2 Ao deliberadamente usar a data 25 de Junho como sendo a data da Fundação do Partido Frelimo (curioso aqui é notar que o discurso do Partido Frelimo poucas vezes faz questão de esclarecer que ela é Partido Frelimo e não A FRELIMO-querendo implicitamente recordar-nos dos dez anos de luta pela libertação do pais) ela quer dar a nossa esfera pública a ideia de que é o Partido mais antigo, e por isso experiente e digno para governar o país; mais maduro, mais nacionalista e patriótico.
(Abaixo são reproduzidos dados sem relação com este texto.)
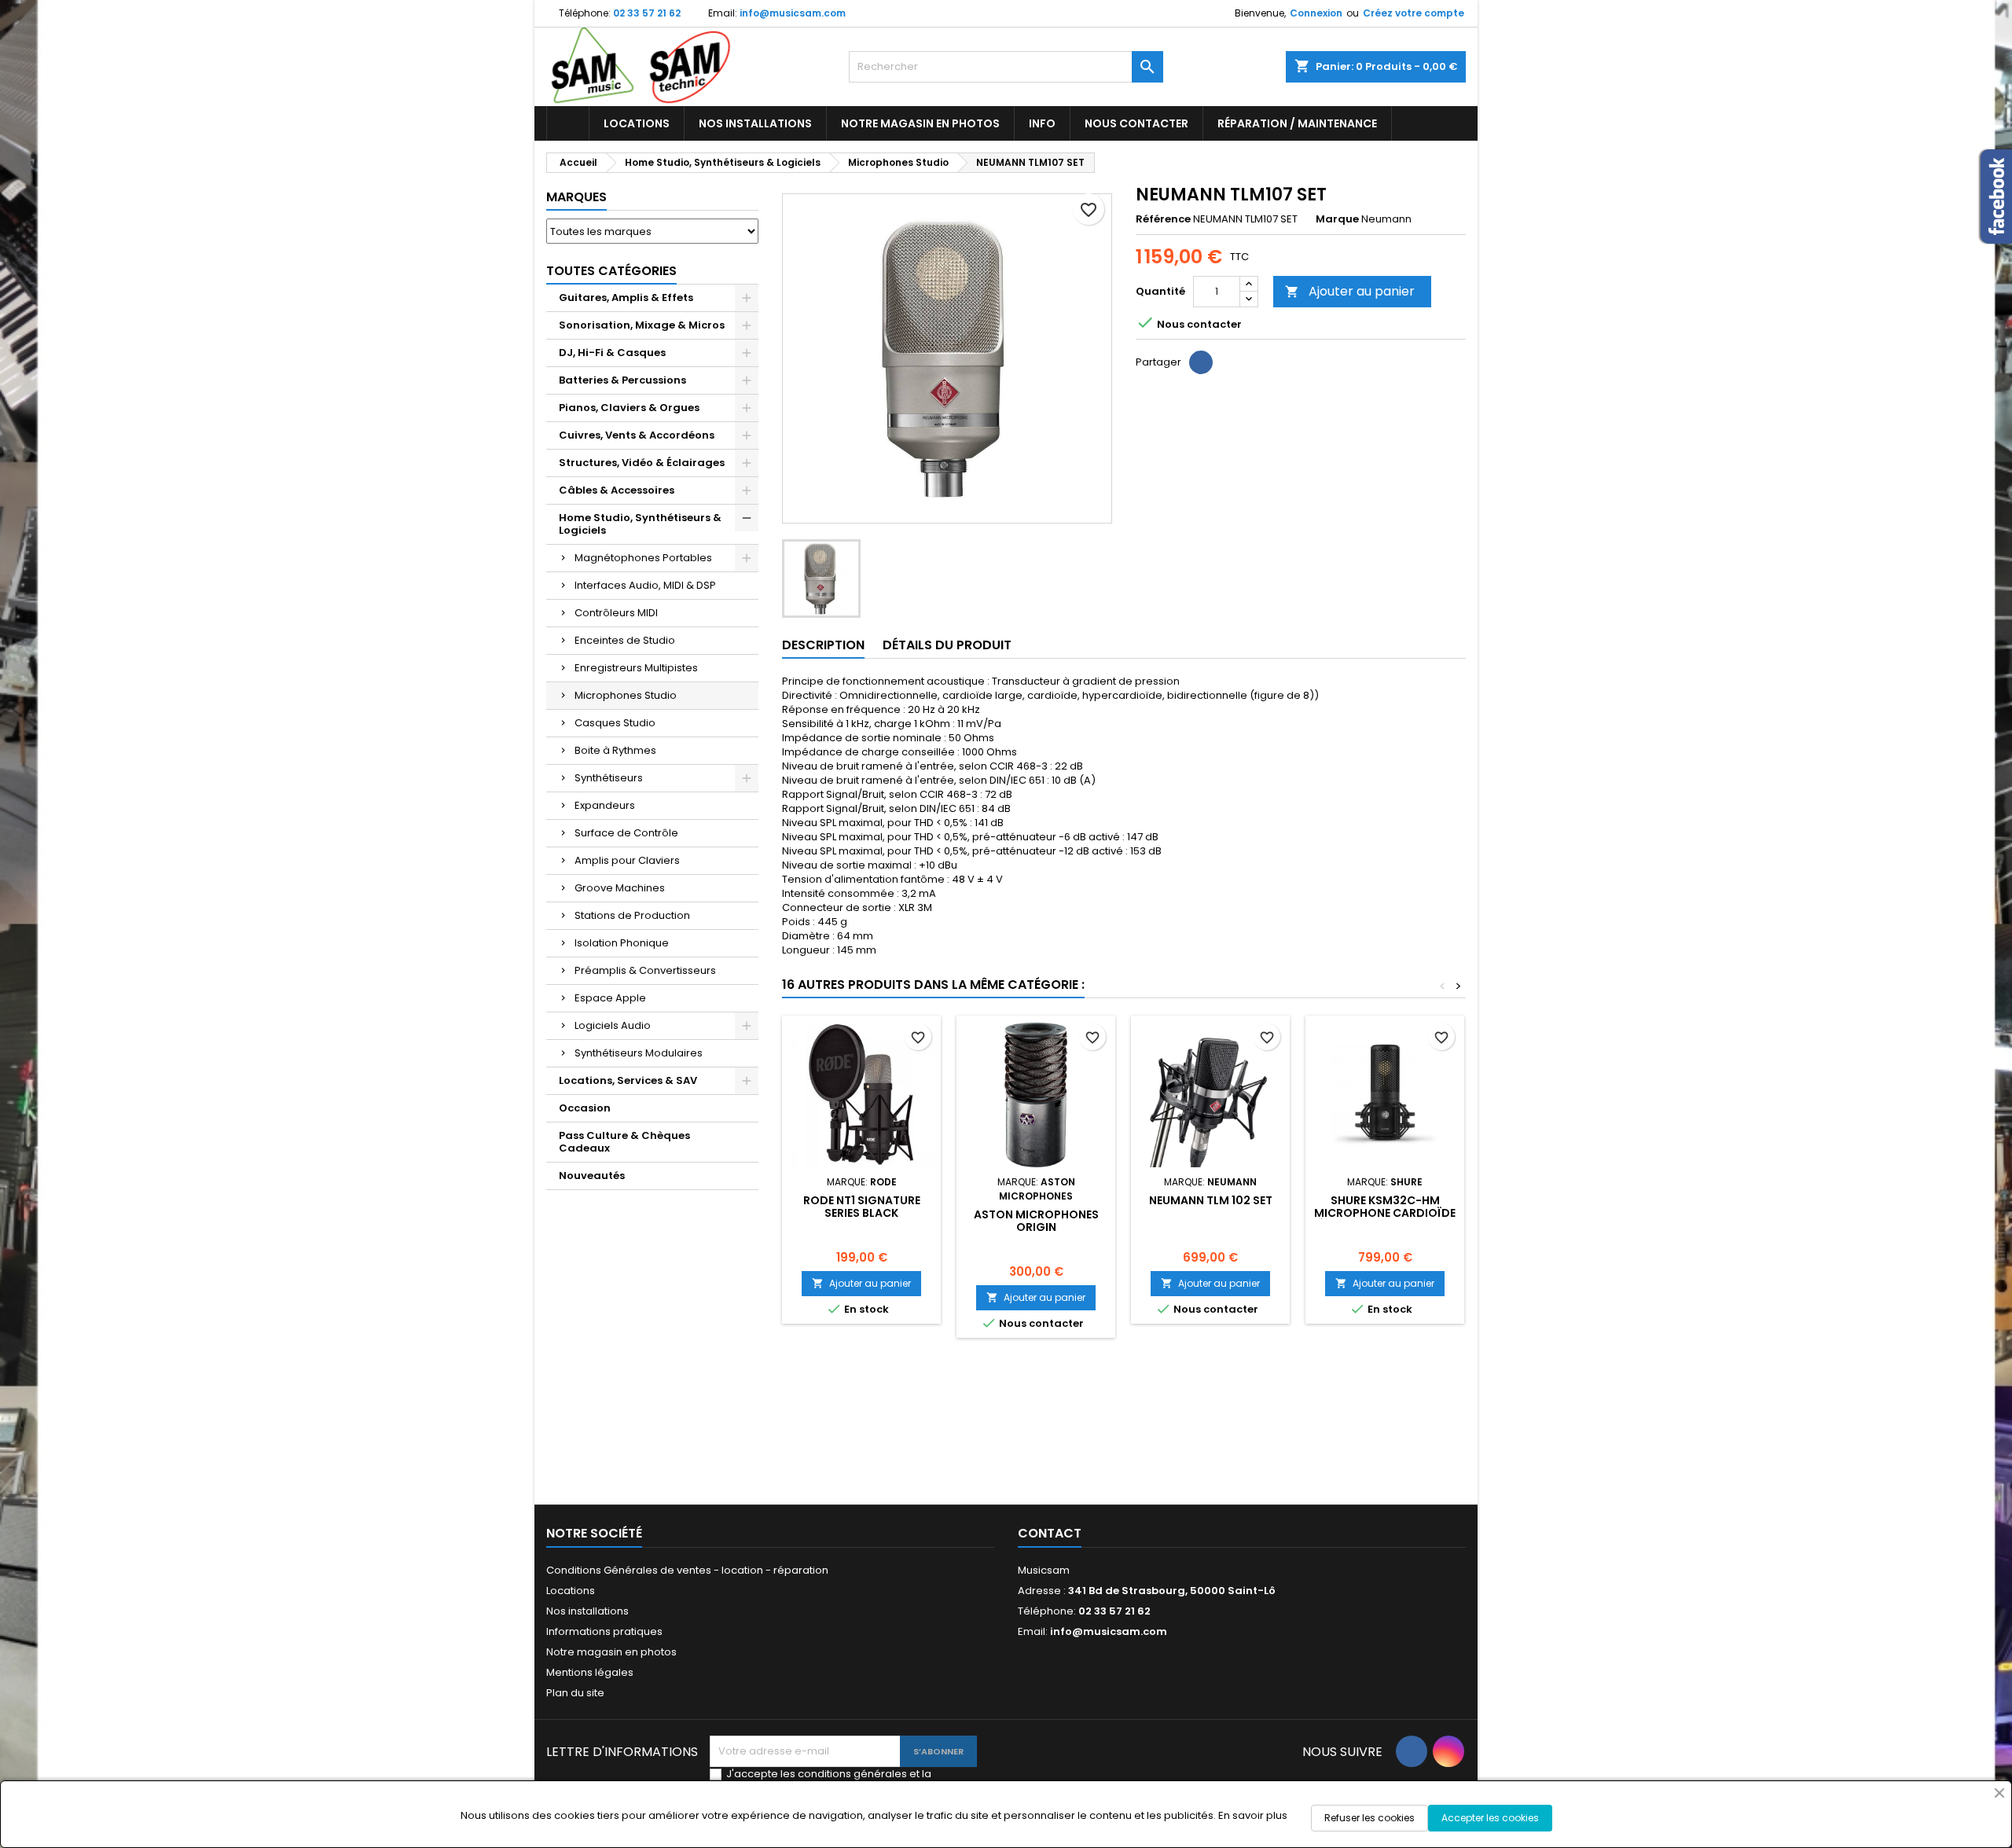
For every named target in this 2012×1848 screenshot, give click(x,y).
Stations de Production (632, 915)
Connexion (1316, 13)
Esses todos atributos acabam pesando no discurso do dia-a-dia dalguns membros da Frelimo que insistem na ideia de que “É UM IMPERATIVO NACIONAL QUE A FRELIMO GANHE...para o bem da nação” (sobre as consequências de tais afirmações..já se sabe). Até que posso concordar que ela seja mais experiente e organizado, com mais meios e uma agenda coerente.
3 A Frelimo também deve ter feito algumas contas bem interessantes. É que se ela aceitasse que nasceu em 1977, Fevereiro, então deixaria de ser o partido mais antigo. A FUMO de Domingos Arouca, nasceu em 1976 em Portugal. Assim, teríamos a FUMO como o Partido Político mais antigo de Moçambique. A Renamo, como movimento armado nasceu igualmente em 1976, apesar da sua transformação para Partido Político ter ocorrido a partir de 1992 com a assinatura dos Acordos Gerais da PAZ. E isso em nada agradaria o nosso partido.

PS: ACTUALIZAÇÃO:
Apesar de este artigo não ser objecto de muitos comentários, como era de esperar, é curioso notar que recebo directamente da minha caixa de mensagens do telemóvel e email reacções muito interessantes. Aliás, importantes.
Mas a mais importante veio de uma figura bastante conhecida que, por razões óbvias não quis que o revelasse. Ele alertou-me à um "contrabando dos factos" que eu próprio estava a encetar. Na verdade, o III Congresso da Frelimo não teve lugar no Tofo, Inhambane, como dissera. Este teve lugar na mesma data e mês em Maputo, no Clube Miliatr.
Quanto a Reunião do Tofo, ele diz que tratou-se de um encontro especial do Comité Central da Frelimo, em 1975, que aprovou a Primeira Constituição da república Popular da Frelimo. ou seja:
Primeiro: Samora Machel realiza no Tofo uma reunião especial do Comité Central da FRELIMO em 1975, durante a sua viagem "Do Rovuma ao Maputo". Esta reunião é considerada especial por ter aprovado a primeira Constituição de Moçambique, mas não alterou a organização da FRELIMO, que continuou como uma Frente;
Segundo: Em Fevereiro de 1977, após a proclamação da Independência Nacional, a FRELIMO (Frente) realiza o seu 3º Congresso no Clube Militar em Maputo, no qual a Frente se transforma no Partido Marxista Leninista Frelimo.

Comentários

Laurentina disse…
BOA MALHA EGÍDIDEO...ADOREI A EXPOSIÇÃO DOS FACTOS E A TENTATIVA DE ESCLARECER OS INCAUTOS SOBRE AS VERDADES HISTÓRICAS A QUE NÃO PODEMOS FUGIR...
DÁ-LHES QUE AINDA MEXEM ...ELE HÁ GAJOS QUE PENSAM QUE ANDAMOS A DORMIR NA FORMA!!!

BOM FIM DE SEMANA
BEIJÃO GRANDE PARA TI
Anónimo disse…
Vaz, Fico feliz por saber que entraste neste debate! Penso que chegou o momento de darmos um chega a estas tentativas de alguns politicos quererem escamotear a verdade historica.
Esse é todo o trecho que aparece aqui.